------ Raw data ------
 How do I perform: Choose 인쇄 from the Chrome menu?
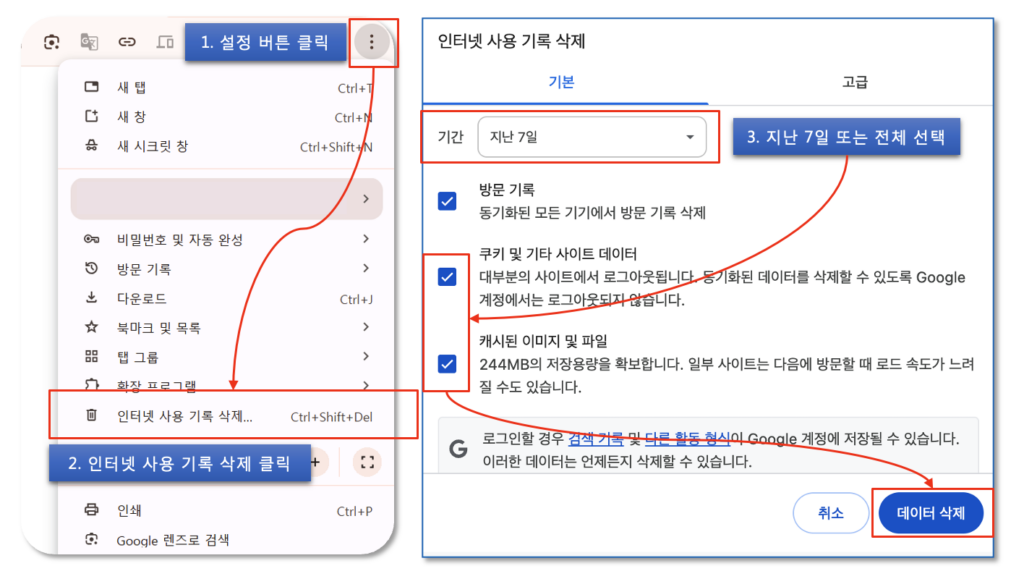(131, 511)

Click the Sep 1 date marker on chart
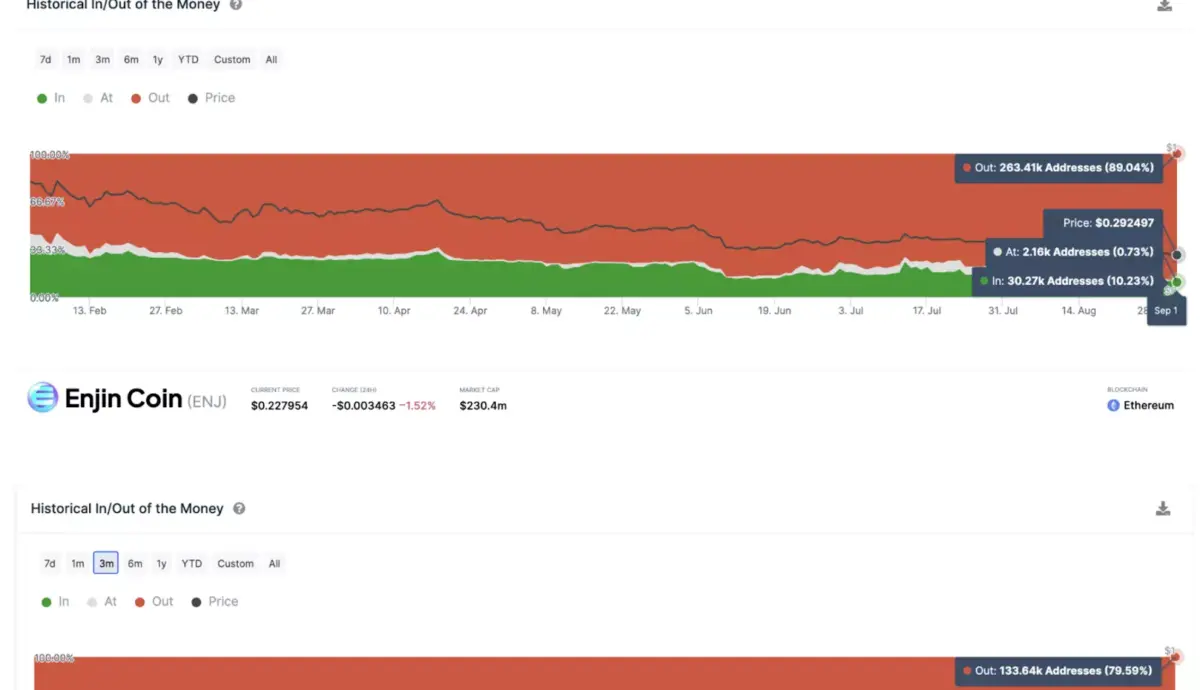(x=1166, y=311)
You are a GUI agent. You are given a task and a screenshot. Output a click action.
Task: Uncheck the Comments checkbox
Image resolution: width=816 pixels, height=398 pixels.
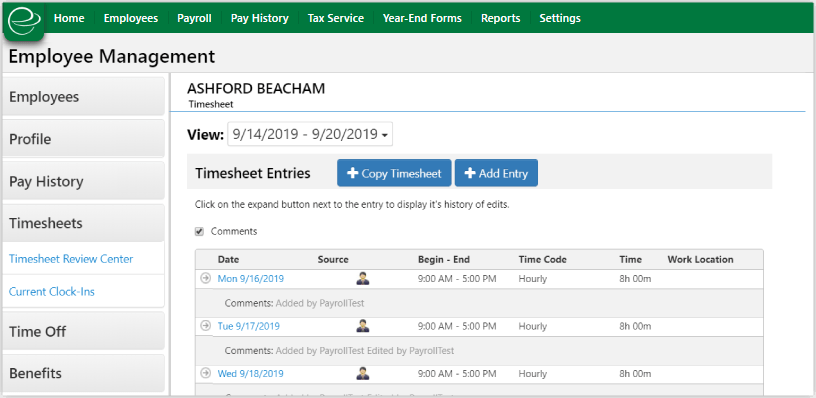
------
> What to work on
An exact copy of every entry above is needed, with the pictures left out.

> Answer to this exercise
 How do I perform: Choose 인쇄 from the Chrome menu?
(131, 511)

Click the Sep 1 date marker on chart
(x=1166, y=311)
You are a GUI agent. You are given a task and a screenshot. Output a click action.
Task: Uncheck the Comments checkbox
Image resolution: width=816 pixels, height=398 pixels.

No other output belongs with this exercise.